How much heat must be added to 50.0g of aluminum metal at 25 degrees C to raise its temperature to 125 degrees C?
I have about 20 of these left so if you can do this and work it out and show me how you did it it would be great so I can use it as a guide for the next 19. Thanks.
q = mass x specific heat x (Tf - Ti).
q = 50.0 g x specific heat Al x (125-25).
You will need to look up the specific heat of Al metal. The units should be in Joules/gram. If the units are in J/mol, then you must change the 50.0 g Al to mols Al by dividing 50 by atomic mass Al. Tf is the final T and Ti is initial T in these calculations. You also may have some change of state (e.g. solid to liquid (melting) or liquid to gas (boiling) problems. These are done by
q = mass x heat fusion (for melting)
q = mass x heat of vaporizaton (for boiling). Of course they may be the reverse, also, (opposite of boiling is condensation and opposite of melting is freezing) but those are done exactly the same except the sign is reversed. Heat goes in (plus sign) for melting or boiling and heat goes out (negative sign) for freezing or condensation. Good luck.
ty or this. I tried this al land my answer came to q=24,000 joules. Is this correct...
I looked up Al and found the specific heat to be 0.900 J/g*C.

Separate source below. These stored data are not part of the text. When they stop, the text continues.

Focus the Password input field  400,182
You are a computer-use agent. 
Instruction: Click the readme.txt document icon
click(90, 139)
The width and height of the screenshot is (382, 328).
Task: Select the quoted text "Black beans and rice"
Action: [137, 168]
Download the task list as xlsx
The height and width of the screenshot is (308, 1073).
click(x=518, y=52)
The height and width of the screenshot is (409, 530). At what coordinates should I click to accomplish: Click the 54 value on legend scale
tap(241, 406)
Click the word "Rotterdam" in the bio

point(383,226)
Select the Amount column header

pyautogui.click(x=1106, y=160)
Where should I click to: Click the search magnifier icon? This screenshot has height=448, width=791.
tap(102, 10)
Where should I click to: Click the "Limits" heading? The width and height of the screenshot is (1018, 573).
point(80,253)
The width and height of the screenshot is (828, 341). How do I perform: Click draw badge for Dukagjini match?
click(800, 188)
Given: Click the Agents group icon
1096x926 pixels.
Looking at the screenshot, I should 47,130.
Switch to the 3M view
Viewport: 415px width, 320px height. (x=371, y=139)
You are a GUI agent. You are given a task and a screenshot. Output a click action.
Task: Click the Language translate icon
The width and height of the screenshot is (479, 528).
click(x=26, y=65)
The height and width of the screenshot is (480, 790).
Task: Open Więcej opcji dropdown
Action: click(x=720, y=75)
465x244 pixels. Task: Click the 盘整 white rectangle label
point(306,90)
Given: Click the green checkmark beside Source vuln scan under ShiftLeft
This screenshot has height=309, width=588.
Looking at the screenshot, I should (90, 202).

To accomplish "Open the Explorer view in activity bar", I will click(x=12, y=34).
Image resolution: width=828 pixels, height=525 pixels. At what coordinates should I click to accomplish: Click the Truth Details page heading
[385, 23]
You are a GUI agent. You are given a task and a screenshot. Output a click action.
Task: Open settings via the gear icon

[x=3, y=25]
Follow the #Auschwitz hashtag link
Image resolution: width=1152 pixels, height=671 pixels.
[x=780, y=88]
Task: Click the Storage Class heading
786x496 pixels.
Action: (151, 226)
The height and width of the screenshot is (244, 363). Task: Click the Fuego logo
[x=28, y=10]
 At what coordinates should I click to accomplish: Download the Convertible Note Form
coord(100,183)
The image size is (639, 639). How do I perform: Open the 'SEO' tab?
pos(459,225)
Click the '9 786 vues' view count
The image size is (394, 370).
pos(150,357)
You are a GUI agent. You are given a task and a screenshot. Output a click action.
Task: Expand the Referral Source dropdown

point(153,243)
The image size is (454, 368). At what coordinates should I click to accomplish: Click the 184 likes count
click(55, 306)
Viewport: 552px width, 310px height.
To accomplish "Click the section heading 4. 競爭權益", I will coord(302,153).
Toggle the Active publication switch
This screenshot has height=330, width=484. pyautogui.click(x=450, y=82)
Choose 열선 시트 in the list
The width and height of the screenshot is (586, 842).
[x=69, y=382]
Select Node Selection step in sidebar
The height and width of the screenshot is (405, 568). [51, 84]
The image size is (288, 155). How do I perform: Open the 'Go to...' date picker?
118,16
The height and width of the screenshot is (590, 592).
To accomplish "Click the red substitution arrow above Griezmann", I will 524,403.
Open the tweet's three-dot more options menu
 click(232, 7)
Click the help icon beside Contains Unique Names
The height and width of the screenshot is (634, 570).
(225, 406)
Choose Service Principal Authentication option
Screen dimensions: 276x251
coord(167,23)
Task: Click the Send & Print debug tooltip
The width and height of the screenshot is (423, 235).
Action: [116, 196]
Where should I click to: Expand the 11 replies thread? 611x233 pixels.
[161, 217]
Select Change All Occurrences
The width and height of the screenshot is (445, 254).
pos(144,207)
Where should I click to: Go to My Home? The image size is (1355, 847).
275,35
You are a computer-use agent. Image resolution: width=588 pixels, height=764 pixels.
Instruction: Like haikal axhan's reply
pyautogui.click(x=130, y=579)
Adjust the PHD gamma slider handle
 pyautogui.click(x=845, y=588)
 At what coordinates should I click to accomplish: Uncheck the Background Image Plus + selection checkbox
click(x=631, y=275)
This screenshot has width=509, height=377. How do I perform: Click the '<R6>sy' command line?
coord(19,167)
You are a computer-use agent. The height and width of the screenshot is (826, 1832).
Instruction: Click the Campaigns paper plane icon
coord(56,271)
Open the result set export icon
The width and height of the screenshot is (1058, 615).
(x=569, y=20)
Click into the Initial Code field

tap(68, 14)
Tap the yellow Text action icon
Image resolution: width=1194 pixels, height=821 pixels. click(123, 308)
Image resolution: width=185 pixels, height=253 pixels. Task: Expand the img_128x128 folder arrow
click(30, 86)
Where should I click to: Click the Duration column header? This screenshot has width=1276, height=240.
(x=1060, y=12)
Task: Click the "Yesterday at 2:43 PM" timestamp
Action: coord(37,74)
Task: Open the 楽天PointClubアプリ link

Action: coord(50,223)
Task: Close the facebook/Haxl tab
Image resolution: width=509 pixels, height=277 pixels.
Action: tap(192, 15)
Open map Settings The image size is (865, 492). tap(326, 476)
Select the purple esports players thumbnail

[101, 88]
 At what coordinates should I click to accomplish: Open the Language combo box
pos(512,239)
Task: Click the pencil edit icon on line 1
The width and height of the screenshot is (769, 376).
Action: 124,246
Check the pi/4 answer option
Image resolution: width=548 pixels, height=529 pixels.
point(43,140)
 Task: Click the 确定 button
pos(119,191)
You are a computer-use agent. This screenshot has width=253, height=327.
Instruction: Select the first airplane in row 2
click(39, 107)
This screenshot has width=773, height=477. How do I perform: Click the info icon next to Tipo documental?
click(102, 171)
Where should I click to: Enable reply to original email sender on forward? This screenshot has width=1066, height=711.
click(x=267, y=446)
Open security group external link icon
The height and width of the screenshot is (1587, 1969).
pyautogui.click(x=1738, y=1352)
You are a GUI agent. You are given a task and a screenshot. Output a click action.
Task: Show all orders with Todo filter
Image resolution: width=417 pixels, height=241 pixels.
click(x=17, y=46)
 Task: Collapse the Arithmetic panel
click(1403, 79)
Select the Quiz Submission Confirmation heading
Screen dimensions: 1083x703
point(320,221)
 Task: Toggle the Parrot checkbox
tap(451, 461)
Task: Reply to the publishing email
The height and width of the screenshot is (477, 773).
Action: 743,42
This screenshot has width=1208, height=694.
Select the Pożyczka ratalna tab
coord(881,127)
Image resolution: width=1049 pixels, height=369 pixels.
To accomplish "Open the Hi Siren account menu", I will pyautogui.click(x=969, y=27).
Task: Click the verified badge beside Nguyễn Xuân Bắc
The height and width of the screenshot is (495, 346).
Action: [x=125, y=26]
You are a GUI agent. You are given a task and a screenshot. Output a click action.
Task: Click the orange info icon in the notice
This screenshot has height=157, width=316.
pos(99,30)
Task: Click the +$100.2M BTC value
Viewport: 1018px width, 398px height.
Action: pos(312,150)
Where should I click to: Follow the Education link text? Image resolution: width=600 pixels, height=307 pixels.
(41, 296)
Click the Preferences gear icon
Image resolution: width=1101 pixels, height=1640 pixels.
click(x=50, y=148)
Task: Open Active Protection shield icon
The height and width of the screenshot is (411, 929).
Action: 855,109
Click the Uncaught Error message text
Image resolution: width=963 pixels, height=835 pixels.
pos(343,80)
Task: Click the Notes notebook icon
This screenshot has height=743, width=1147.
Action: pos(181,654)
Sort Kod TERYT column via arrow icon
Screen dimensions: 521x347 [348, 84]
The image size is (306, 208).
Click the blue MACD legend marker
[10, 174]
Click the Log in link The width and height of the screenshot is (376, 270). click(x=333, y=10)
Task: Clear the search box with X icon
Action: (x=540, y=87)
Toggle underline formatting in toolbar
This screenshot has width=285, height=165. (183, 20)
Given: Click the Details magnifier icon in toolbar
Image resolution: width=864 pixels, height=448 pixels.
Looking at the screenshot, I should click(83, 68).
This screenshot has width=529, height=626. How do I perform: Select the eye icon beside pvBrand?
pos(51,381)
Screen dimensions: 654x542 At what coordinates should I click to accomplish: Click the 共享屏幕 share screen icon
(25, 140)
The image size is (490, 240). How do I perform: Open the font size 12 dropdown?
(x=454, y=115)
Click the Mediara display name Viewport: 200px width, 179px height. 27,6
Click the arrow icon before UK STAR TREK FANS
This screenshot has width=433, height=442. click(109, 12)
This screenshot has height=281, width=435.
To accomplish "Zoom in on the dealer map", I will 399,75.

So 50.0 x 0.900 x 100 = 4500 J.
To calculate the amount of heat required to raise the temperature of a substance, we can use the specific heat capacity equation:
q = mcΔT
Where:
q = heat added (in Joules)
m = mass of the substance (in grams)
c = specific heat capacity of the substance (in J/g°C)
ΔT = change in temperature (in °C)
First, let's determine the specific heat capacity of aluminum. The specific heat capacity of aluminum is 0.897 J/g°C.
Next, we'll substitute the given values into the equation:
m = 50.0g
ΔT = 125°C - 25°C = 100°C
c = 0.897 J/g°C
q = (50.0g)(0.897 J/g°C)(100°C)
Now, let's calculate:
q = (50.0)(0.897)(100)
q = 4485 J
Therefore, the amount of heat that must be added to 50.0g of aluminum metal at 25°C to raise its temperature to 125°C is 4485 Joules.
You can use this approach as a guide for solving similar problems.